Ukrainian President Petro Poroshenko, attending an EU summit in Brussels, said he was hoping for a political solution, but warned that his country was on the brink of full-scale war.

Russia has repeatedly dismissed accusations from Kiev and Western powers that it has sent soldiers into its neighbor, or supported pro-Russian rebels fighting a five-month-old separatist war in Ukraine's east.

But Ukraine military spokesman Andriy Lysenko told journalists in Kiev that Russian tanks had entered the small Ukrainian town of Novosvitlivka on the border with Russia and fired on every house.

"We have information that virtually every house has been destroyed," Lysenko added, without giving details on when the reported attack took place. Ukraine's daily military briefings typically cover the previous 24 hours.

Lysenko said the rebels had made new gains just east of the border city of Luhansk, one of the rebels' main strongholds, after opening up a new front in another area last week.

"Direct military aggression by the Russian Federation in the east of Ukraine is continuing. The Russians are continuing to send military equipment and 'mercenaries'," Ukraine's defense and security council said in a separate Twitter post.

Kiev and Western countries say recent rebel gains were the result of the arrival of armored columns of Russian troops, sent by Russian President Vladimir Putin to prop up a separatist rebellion that would otherwise have been near collapse.

There was no immediate fresh comment from Russia on Saturday. Putin on Friday compared Kiev's drive to regain control of its rebellious eastern cities to the Nazi invasion of the Soviet Union in World War Two.

"NO TIME TO WASTE"

EU leaders meeting in Brussels appointed Polish Prime Minister Donald Tusk as president of the European Council, giving hawkish Kremlin critics in Eastern Europe new influence in the bloc.

According to a draft statement from the summit, the EU leaders were set to ask the European Commission and the EU's diplomatic service "to urgently undertake preparatory work" on further sanctions that could be implemented if necessary.

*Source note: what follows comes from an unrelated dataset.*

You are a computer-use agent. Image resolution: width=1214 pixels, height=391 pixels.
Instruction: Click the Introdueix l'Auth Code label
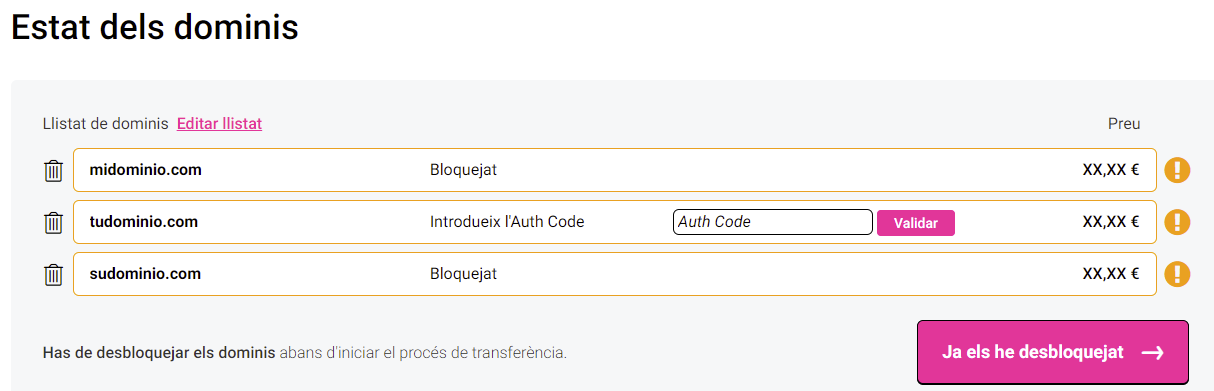tap(507, 222)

French President Francois Hollande stressed that a failure by Russia to reverse a flow of weapons and troops into eastern Ukraine would force the bloc to impose new economic measures.

"Are we going to let the situation worsen, until it leads to war?" Hollande said at a news conference. "Because that's the risk today. There is no time to waste."

European Commission President Jose Manuel Barroso said the EU was prepared to toughen sanctions against Russia but also that it wanted a political deal to end the confrontation.

"We are ready to take very strong and clear measures but we are keeping our doors open to a political solution," Barroso said at a news conference with Ukraine's president.

Poroshenko said the crisis was close to a tipping point.

"I think we are very close to the point of no return. The point of no return is full-scale war, which already happened on the territory controlled by separatists," he said.

He added, however, that a trilateral meeting on Monday involving representatives of Kiev, Moscow and the European Union could produce a ceasefire.

SHOTS FIRED

The crisis started when Ukraine's Moscow-backed president was ousted by street protests in February after he ditched a pact with the EU that would have moved the ex-Soviet republic firmly toward Europe and away from Russia.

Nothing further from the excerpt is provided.